The FDA formalized the end of the Wellcovorin era on April 9 after GlaxoSmithKline notified the agency in writing that the drug was no longer marketed and requested its New Drug Application be withdrawn. The Federal Register notice that followed is administrative rather than safety-driven, but it closes a politically charged regulatory saga that exposed a significant gap between public claims and clinical evidence.

The controversy traces to a September 2025 press conference at which FDA Commissioner Dr. Marty Makary, appearing alongside President Trump, cited a study of 48 autistic patients and told the public that leucovorin, the active ingredient in Wellcovorin, could benefit what he described as "hundreds of thousands of kids" with autism. Trump used the same occasion to make unsubstantiated claims about Tylenol and autism. The public expectations raised by those statements set up a collision course with the FDA's own evidence review.

When that review concluded on March 10, regulators found they could only support approval for cerebral folate transport deficiency caused by pathogenic variants in the folate receptor 1 gene, an ultra-rare neurological condition known as CFD-FOLR1 and estimated to occur in roughly 1 in a million people. The supporting case data was narrow: 46 patients who had received leucovorin appeared in past reports, ranging in age from 2 months to 33 years. Of the 27 who took oral leucovorin exclusively, 24, or 89 percent, showed clinical improvements including reductions in seizure severity and gains in motor function. That data supported a first-ever treatment approval for CFD-FOLR1. It did not support a broad autism indication.
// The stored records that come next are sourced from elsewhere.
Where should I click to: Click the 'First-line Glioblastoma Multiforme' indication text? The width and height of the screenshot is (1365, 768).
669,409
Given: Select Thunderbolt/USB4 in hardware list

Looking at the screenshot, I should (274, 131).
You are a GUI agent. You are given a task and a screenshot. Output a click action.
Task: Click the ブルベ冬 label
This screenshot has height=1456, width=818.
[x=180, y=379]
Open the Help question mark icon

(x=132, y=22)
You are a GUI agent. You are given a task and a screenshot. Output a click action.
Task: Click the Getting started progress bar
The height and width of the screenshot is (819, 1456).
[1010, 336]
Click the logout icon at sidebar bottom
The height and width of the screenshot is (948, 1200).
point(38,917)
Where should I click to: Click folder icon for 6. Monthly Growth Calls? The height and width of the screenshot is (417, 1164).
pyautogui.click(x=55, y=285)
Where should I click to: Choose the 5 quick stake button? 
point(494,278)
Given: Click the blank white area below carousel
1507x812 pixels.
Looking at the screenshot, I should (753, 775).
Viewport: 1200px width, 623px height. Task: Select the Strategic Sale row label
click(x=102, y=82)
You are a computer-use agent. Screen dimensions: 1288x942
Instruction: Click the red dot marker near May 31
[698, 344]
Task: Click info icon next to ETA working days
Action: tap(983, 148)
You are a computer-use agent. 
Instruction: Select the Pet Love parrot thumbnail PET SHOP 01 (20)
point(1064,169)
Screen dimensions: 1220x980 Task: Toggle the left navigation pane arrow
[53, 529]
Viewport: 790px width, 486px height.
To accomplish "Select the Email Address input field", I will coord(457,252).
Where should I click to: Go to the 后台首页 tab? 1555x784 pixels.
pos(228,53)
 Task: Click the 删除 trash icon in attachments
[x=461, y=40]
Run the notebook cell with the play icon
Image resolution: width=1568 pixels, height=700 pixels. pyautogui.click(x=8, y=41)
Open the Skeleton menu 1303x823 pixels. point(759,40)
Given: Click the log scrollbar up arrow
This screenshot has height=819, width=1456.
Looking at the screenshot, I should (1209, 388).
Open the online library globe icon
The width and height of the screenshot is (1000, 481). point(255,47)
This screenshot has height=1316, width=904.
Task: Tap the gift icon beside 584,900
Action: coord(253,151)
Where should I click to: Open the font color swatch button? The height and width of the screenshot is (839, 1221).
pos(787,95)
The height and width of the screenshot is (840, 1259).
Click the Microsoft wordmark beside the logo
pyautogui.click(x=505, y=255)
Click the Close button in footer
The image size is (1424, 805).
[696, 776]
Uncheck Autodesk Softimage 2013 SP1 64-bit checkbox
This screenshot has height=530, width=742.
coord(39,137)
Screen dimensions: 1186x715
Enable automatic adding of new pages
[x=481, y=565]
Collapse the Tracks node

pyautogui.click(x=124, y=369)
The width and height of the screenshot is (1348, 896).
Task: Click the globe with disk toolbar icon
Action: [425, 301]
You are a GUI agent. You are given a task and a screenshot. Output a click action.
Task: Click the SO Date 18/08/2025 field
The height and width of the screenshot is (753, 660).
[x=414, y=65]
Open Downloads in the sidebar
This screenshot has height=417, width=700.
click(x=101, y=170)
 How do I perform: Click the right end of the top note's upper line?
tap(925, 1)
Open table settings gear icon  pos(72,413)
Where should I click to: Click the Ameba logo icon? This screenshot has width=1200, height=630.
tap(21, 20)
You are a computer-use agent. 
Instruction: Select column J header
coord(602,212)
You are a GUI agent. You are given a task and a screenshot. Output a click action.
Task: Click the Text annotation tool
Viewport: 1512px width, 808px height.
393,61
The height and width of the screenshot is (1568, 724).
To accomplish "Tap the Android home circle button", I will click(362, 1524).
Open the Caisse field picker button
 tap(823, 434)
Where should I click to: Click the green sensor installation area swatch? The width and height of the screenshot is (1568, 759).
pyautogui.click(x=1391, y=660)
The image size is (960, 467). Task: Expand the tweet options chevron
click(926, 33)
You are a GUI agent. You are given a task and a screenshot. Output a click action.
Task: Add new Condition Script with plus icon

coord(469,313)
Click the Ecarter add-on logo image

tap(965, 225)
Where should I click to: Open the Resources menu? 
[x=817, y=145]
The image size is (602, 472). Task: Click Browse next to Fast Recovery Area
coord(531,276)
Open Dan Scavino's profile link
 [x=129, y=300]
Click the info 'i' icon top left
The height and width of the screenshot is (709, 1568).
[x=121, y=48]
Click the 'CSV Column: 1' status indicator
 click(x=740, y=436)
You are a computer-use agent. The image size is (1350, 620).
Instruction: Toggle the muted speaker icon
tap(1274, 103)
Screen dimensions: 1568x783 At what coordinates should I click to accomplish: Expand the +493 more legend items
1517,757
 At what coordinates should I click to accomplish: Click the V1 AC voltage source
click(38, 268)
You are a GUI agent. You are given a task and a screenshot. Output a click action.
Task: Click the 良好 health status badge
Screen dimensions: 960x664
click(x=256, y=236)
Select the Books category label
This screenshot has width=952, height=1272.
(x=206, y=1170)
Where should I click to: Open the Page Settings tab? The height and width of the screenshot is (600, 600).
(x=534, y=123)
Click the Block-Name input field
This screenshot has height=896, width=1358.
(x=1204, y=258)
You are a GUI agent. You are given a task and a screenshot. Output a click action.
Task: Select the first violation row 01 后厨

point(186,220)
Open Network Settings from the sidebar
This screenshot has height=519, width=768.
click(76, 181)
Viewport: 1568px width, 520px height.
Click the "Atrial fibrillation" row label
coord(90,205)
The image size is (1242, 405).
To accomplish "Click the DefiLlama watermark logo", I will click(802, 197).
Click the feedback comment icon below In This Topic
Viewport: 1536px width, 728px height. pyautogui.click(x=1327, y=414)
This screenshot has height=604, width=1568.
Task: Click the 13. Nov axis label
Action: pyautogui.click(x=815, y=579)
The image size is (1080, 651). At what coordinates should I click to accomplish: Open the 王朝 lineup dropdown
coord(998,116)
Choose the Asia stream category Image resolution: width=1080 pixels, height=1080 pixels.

Independent researchers made the evidentiary problem explicit well before the March decision. Two scientists writing in the New England Journal of Medicine in January 2026 stated that "there is no substantive evidence that cerebral folate deficiency plays a role in the pathogenesis of autism," describing claims about folate receptor antibodies as "inconclusive." All studies of leucovorin in autistic patients have been small, and at least one was recently retracted.

GSK originally sold Wellcovorin from 1983 to 1997 before withdrawing from the market after generics arrived. The company confirmed it had no plans to manufacture the product following the March approval, making the NDA withdrawal a predictable outcome. The practical consequence falls on a small but medically vulnerable group: patients diagnosed with CFD-FOLR1 who relied on branded Wellcovorin will need clinicians to identify compounding options, generic alternatives, or other suppliers. Because generic leucovorin manufacturers mirror the brand originator's approved label, that label question now filters through the generics market.

The broader reckoning concerns how regulatory communication failed the standard it is meant to uphold. The FDA entered the Wellcovorin review considering whether a wider autism indication might be warranted, driven partly by political momentum, and found the evidence did not support it. Clinicians and scientists who had refused to prescribe the drug off-label for autism, citing unproven benefits against real risks including anaphylaxis and allergic reactions, were ultimately vindicated by the agency's own findings. What the Wellcovorin episode leaves unresolved is how the FDA and HHS plan to address the transparency problem created when senior officials promote indications that the agency's evidence standards cannot subsequently support.